Extract:
# # # # # # #

We all understand that good leadership development takes a great deal of skill and practice. It is accepted that strong emotional intelligence is a foundation capability of the modern leader. But what first steps can the new leader take to build upon their own emotional intelligence and leadership skill?
Self-awareness is essential to being able to regulate our behaviour. It is important to be aware of the impact of our personality, behaviours, communication and work styles on those we lead. Being able to regulate our own emotions and to identify our particular threat triggers will further add to our emotional intelligence.
This is where self-reflection becomes critical.
Improve self-awareness and self-regulation
Many new leaders have landed the role unexpectedly, and often without any preparation or support. They can become overwhelmed by the change in focus of their role and the need to influence and inspire those they lead. An ill-timed comment, a poorly worded response, an overly aggressive reaction – these could all sour the taste of leadership for both the new leader and their followers.

# # # # # # #

Task 1: Summarize the passage on leadership and emotional intelligence in two sentences.
Task 2:
Answer these questions from the passage on leadership and emotional intelligence.
(a) What is described as a foundation capability of the modern leader?
(b) What is called essential to being able to regulate our behavior?
(c) What could sour the taste of leadership for a new leader and their followers?
Task 3: Continue the passage on leadership and emotional intelligence from its final sentence.

Records from a data collection:
# # # # # # #

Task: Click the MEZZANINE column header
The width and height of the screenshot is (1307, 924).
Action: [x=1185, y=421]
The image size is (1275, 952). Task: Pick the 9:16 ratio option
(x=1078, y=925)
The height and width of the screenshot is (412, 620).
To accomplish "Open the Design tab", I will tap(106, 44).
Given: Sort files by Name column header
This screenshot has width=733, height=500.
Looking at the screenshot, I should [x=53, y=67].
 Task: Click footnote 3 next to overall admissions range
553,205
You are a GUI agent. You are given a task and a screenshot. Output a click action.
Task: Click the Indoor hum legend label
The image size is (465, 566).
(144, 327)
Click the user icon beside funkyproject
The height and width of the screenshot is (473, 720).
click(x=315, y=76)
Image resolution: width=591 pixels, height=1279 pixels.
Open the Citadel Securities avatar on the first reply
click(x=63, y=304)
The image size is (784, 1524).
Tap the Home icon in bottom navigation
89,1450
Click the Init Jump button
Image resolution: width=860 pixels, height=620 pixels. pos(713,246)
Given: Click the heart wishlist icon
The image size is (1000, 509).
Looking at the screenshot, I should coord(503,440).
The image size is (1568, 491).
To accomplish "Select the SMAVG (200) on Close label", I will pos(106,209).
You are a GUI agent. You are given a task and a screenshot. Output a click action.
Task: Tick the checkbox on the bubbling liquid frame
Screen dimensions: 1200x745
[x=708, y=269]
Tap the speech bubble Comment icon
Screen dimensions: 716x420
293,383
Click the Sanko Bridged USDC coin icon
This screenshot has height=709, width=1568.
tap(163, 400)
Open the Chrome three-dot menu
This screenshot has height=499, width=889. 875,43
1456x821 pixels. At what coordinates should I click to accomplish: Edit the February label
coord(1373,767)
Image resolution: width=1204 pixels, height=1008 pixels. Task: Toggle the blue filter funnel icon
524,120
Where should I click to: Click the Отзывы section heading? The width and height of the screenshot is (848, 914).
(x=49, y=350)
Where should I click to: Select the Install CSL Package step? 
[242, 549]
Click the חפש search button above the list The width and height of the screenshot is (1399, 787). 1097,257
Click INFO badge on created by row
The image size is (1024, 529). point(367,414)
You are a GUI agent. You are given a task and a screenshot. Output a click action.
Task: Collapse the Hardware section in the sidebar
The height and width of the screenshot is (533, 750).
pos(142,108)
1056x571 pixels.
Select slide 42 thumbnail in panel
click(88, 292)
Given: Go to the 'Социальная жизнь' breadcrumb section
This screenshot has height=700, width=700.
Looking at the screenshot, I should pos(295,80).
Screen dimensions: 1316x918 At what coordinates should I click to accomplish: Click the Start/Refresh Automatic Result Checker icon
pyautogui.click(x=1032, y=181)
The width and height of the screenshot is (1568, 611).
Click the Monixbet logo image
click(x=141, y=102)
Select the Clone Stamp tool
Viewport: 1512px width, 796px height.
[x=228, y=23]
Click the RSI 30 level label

# # # # # # #

Exercise response 1: Strong emotional intelligence is a foundation capability of the modern leader. It builds on self-awareness of how one's personality, behaviors, communication and work styles affect others, and on the ability to regulate one's own emotions and identify threat triggers, which makes self-reflection critical for new leaders, many of whom take on the role unexpectedly and without preparation or support.

Exercise response 2:
(a) Strong emotional intelligence.
(b) Self-awareness.
(c) An ill-timed comment, a poorly worded response or an overly aggressive reaction.

Exercise response 3:
I encourage those wishing to improve their self-awareness and self-regulation skills to approach these situations from a learning perspective. Ask yourself:
- Did things go as planned?
- Did you achieve what you expected to?
- What could you do differently next time to get a better outcome?
It’s important to review the situation and reflect on the success, or lack thereof, of the interaction. Approaching situations with a sense of curiosity is key to being open to the opportunity to grow and improve as a leader.
Reflecting on your leadership development
And while 360-degree feedback is a great tool, you do need to work some of this out for yourself. If you can diagnose your own leadership development stumbles through reflection, your capacity to learn from these will be much greater.
Make this reflection practice a regular part of your day. Many good leaders will block out time in their schedule to reflect – celebrating the wins as well as learning from what might have been done differently. Once you develop the habit of reflecting and assessing outcomes, you will also develop a greater capacity to take on feedback from others.
So, first steps are to build reflection into every day. In a curious and open way determine if your behaviours and actions contributed to the outcomes you wanted, or if they held you back.